Aim of the task: Check every line of the data and copy the ones where "brush" appears.

[Start of Attachment]

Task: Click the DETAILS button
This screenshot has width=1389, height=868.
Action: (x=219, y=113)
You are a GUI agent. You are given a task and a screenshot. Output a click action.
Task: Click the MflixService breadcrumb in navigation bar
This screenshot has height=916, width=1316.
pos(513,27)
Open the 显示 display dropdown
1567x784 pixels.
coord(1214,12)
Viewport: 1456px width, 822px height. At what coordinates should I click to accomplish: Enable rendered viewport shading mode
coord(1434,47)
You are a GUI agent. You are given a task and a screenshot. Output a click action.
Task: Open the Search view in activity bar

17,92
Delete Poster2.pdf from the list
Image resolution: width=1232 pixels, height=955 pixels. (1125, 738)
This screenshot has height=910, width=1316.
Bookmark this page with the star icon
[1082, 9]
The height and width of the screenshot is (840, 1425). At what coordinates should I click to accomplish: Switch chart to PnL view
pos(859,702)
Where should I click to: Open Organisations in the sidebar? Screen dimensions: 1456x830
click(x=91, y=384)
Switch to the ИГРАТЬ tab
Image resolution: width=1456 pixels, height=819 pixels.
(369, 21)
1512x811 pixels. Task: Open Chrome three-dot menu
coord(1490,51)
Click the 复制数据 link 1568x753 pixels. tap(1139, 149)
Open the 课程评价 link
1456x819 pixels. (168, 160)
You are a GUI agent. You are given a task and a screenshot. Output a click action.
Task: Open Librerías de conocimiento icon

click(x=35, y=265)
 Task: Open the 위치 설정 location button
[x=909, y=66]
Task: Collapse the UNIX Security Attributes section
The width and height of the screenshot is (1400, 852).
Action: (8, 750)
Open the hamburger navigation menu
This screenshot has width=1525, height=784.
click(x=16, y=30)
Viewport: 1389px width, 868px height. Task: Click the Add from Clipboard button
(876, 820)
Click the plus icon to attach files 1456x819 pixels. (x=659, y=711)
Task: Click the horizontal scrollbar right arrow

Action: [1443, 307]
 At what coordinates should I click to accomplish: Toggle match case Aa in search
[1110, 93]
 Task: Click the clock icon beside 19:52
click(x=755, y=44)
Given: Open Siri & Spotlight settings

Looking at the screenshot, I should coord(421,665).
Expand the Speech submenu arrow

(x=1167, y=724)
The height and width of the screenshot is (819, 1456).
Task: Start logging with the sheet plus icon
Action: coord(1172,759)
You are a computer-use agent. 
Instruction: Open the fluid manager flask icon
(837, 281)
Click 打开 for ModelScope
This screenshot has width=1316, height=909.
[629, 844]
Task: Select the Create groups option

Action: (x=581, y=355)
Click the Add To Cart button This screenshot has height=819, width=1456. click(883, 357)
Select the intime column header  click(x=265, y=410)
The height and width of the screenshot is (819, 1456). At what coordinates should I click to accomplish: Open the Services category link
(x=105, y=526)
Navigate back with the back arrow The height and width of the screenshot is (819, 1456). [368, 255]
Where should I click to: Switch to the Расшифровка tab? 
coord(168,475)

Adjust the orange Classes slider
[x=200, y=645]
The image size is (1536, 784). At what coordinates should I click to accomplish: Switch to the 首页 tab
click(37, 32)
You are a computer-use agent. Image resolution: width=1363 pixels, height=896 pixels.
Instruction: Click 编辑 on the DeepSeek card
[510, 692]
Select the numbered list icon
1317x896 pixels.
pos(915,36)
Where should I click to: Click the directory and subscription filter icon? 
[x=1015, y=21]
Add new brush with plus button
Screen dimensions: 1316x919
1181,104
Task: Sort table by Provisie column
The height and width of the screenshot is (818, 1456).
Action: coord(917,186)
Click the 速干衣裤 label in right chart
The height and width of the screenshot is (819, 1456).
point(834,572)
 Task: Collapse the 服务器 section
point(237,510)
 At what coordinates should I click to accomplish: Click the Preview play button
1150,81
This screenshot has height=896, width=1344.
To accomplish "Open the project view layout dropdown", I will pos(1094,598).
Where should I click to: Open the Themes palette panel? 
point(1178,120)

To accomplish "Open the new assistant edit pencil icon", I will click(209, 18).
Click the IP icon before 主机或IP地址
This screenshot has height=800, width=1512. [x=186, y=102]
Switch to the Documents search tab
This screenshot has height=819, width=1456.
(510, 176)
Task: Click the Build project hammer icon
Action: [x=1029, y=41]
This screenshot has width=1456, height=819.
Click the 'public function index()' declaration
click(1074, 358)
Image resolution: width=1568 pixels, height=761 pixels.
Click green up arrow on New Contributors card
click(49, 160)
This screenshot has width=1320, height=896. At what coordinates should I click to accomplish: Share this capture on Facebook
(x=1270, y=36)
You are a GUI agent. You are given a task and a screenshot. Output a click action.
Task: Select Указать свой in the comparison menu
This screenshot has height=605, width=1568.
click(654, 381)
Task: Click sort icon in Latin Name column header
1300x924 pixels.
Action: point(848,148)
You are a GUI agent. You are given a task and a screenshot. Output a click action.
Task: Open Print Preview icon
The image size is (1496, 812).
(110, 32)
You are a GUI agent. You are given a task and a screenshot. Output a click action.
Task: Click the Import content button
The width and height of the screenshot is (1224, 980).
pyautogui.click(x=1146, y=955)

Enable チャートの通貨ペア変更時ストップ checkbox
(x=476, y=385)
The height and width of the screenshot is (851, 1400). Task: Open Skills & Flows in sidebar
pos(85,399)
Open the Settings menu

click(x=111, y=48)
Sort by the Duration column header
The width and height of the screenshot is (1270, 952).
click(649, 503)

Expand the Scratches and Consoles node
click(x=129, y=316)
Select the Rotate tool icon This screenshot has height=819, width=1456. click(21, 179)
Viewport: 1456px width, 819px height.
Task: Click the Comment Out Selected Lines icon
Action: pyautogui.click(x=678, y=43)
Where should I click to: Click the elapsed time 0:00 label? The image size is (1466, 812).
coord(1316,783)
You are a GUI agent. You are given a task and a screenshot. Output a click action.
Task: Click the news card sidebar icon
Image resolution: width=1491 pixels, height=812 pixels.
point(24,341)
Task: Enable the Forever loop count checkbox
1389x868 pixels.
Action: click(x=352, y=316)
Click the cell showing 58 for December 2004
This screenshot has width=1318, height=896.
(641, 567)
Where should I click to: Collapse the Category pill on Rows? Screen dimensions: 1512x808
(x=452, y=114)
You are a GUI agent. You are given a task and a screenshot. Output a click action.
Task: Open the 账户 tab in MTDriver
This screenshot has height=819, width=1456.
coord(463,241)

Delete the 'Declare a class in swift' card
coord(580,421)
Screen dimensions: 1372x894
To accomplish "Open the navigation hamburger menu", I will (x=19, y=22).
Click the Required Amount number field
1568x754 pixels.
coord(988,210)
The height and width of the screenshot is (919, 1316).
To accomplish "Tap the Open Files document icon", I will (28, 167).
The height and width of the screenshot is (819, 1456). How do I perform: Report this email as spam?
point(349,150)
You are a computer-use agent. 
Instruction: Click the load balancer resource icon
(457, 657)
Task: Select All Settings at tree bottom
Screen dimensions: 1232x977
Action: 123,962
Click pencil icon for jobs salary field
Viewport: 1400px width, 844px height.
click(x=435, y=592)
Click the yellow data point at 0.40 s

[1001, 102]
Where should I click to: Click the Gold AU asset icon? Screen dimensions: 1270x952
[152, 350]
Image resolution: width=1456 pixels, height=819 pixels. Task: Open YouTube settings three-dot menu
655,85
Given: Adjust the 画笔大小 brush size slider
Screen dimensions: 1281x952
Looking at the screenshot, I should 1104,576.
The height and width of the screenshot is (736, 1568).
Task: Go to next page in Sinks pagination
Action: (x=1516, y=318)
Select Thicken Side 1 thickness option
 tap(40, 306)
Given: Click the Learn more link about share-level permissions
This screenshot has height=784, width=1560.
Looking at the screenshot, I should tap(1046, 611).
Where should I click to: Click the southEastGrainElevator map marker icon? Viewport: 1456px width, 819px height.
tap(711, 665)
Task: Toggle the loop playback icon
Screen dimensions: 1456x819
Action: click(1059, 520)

[End of Attachment]

Exercise result:
Add new brush with plus button
Given: Adjust the 画笔大小 brush size slider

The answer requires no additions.